━━ EXERCISE MATERIALS ━━

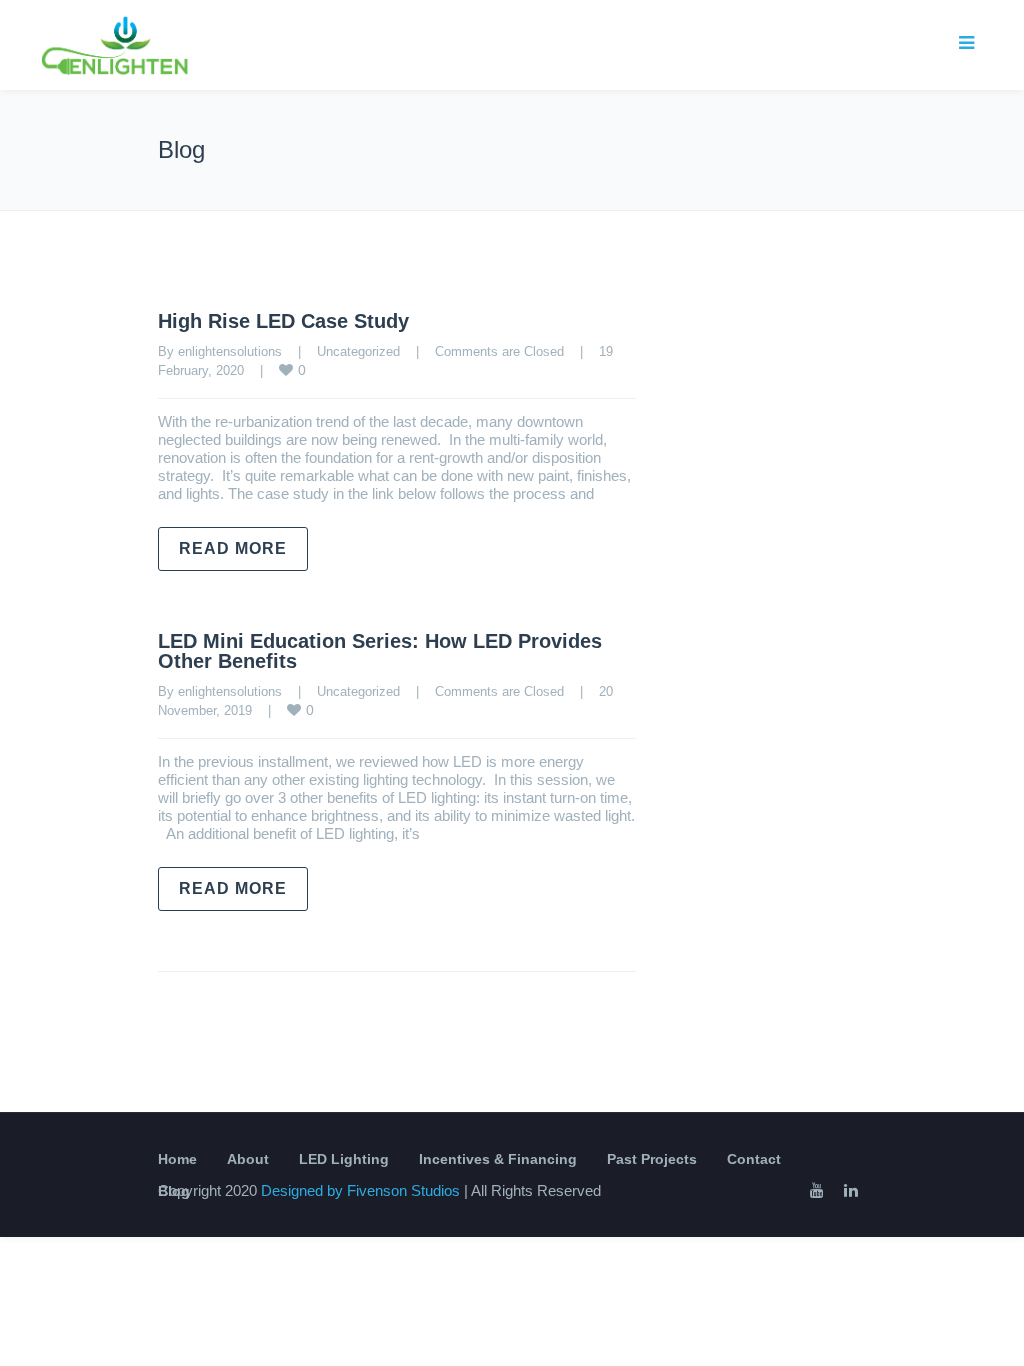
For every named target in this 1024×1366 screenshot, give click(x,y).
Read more (233, 548)
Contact (754, 1159)
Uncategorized (358, 351)
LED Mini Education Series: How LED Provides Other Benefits (380, 651)
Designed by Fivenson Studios (362, 1190)
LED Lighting (344, 1159)
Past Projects (652, 1159)
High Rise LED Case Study (283, 321)
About (248, 1159)
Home (177, 1159)
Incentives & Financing (498, 1159)
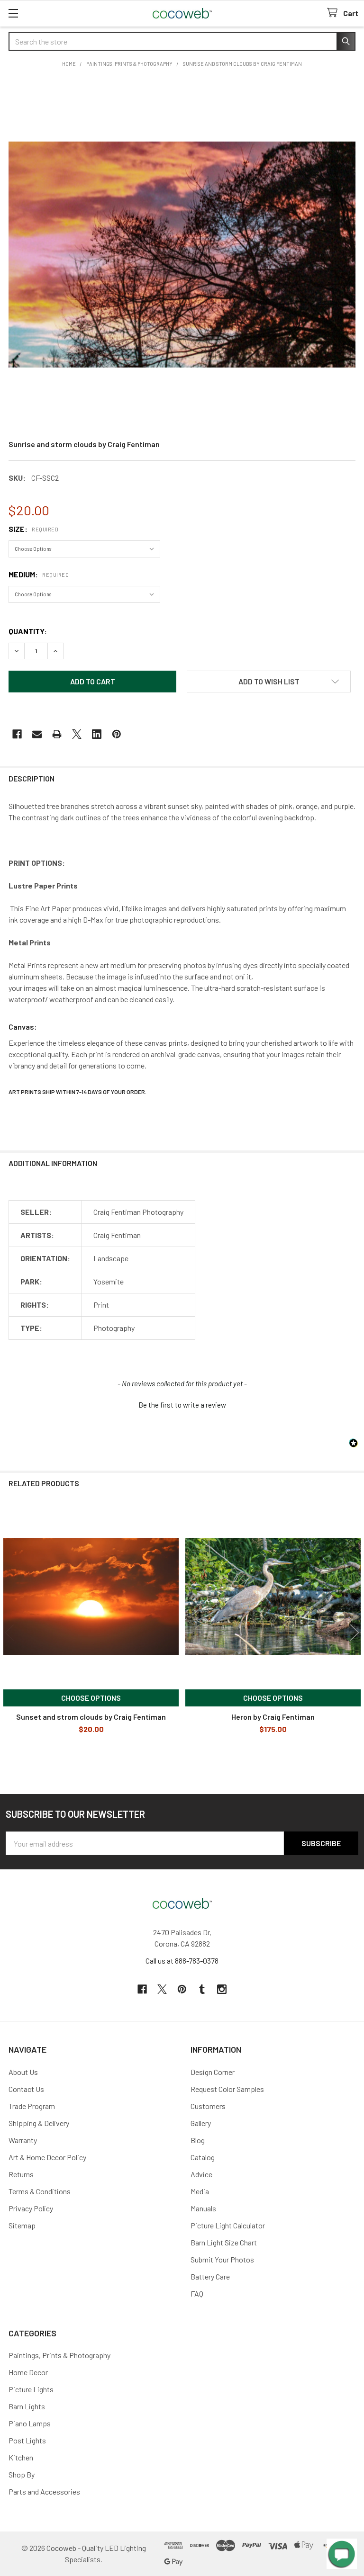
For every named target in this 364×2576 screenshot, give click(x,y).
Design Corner (213, 2071)
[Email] (37, 734)
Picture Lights (31, 2389)
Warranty (23, 2140)
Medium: (39, 574)
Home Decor (28, 2372)
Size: (33, 528)
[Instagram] (221, 1989)
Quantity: (28, 631)
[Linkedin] (96, 734)
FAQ (197, 2293)
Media (200, 2191)
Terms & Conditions (40, 2191)
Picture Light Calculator (228, 2225)
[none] (182, 254)
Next (354, 1632)
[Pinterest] (116, 734)
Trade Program (32, 2105)
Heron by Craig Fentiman (273, 1716)
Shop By (22, 2474)
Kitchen (21, 2457)
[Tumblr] (201, 1989)
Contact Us (26, 2088)
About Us (23, 2071)
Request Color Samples (227, 2088)
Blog (198, 2140)
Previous (9, 1632)
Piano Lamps (30, 2423)
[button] (269, 681)
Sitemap (22, 2225)
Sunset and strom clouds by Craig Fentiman (91, 1716)
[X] (76, 734)
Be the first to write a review (182, 1404)
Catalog (203, 2157)
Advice (201, 2174)
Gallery (201, 2122)
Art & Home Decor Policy (47, 2157)
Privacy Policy (31, 2208)
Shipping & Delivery (39, 2122)
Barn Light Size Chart (224, 2242)
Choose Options (91, 1697)
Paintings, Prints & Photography (59, 2355)
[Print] (56, 734)
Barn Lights (27, 2406)
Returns (21, 2174)
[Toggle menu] (13, 13)
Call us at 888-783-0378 (182, 1960)
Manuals (203, 2208)
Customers (208, 2105)
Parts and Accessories (44, 2491)
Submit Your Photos (222, 2259)
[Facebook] (17, 734)
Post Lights (27, 2440)
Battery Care (210, 2276)
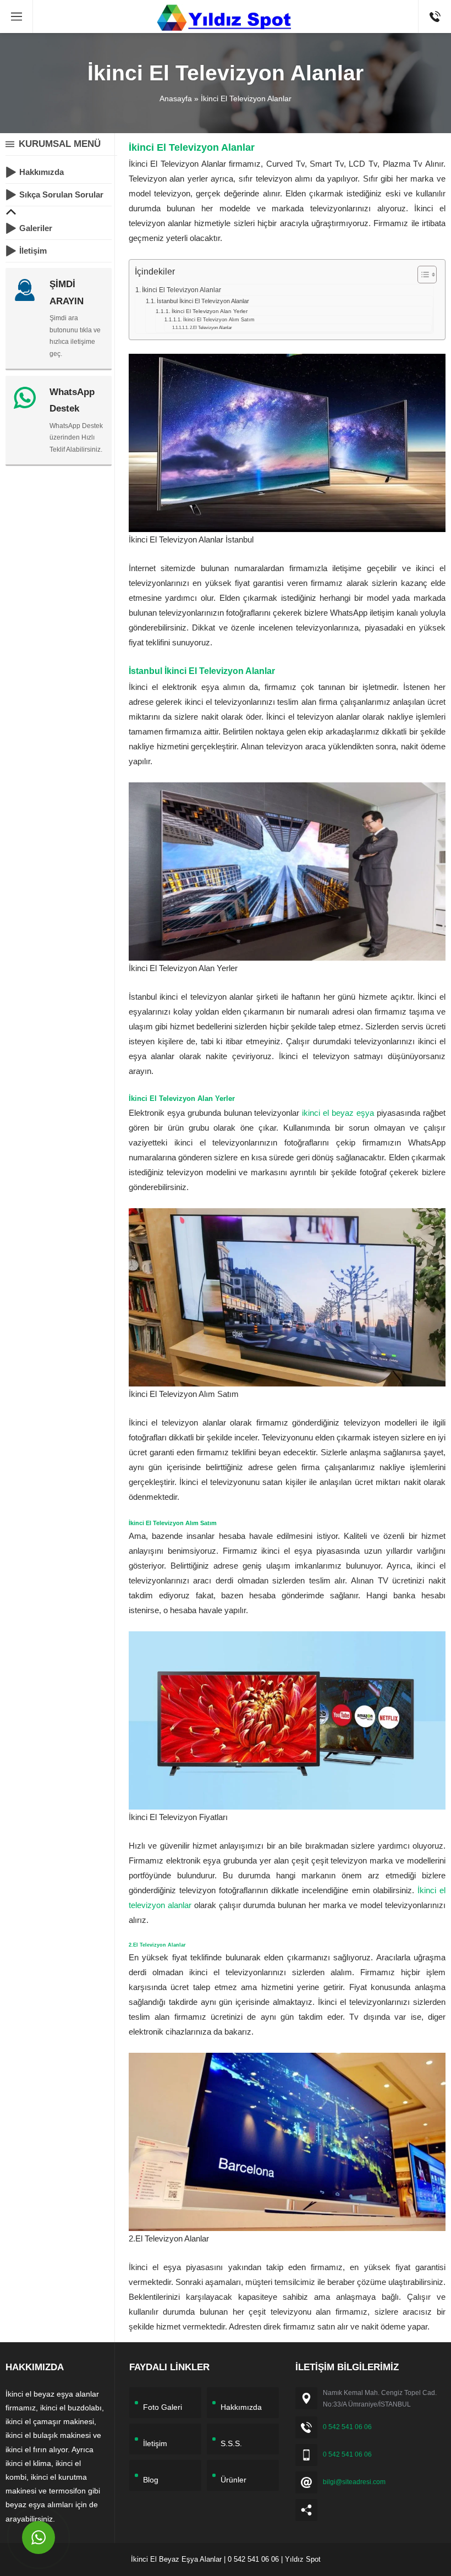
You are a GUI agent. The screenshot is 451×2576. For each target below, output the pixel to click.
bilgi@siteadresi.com (354, 2482)
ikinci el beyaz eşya (338, 1112)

━━━

WHAT IS EXPECTED:
All that is wanted is a faithful reproduction of the line above with "FAQ (197, 2293)", the line with "Submit Your Photos (222, 2259)", and every line in between.

OUTPUT OF THE EXERCISE:
FAQ (197, 2293)
Media (200, 2191)
Terms & Conditions (40, 2191)
Picture Light Calculator (228, 2225)
[none] (182, 254)
Next (354, 1632)
[Pinterest] (116, 734)
Trade Program (32, 2105)
Heron by Craig Fentiman (273, 1716)
Shop By (22, 2474)
Kitchen (21, 2457)
[Tumblr] (201, 1989)
Contact Us (26, 2088)
About Us (23, 2071)
Request Color Samples (227, 2088)
Blog (198, 2140)
Previous (9, 1632)
Piano Lamps (30, 2423)
[button] (269, 681)
Sitemap (22, 2225)
Sunset and strom clouds by Craig Fentiman (91, 1716)
[X] (76, 734)
Be the first to write a review (182, 1404)
Catalog (203, 2157)
Advice (201, 2174)
Gallery (201, 2122)
Art & Home Decor Policy (47, 2157)
Privacy Policy (31, 2208)
Shipping & Delivery (39, 2122)
Barn Light Size Chart (224, 2242)
Choose Options (91, 1697)
Paintings, Prints & Photography (59, 2355)
[Print] (56, 734)
Barn Lights (27, 2406)
Returns (21, 2174)
[Toggle menu] (13, 13)
Call us at 888-783-0378 (182, 1960)
Manuals (203, 2208)
Customers (208, 2105)
Parts and Accessories (44, 2491)
Submit Your Photos (222, 2259)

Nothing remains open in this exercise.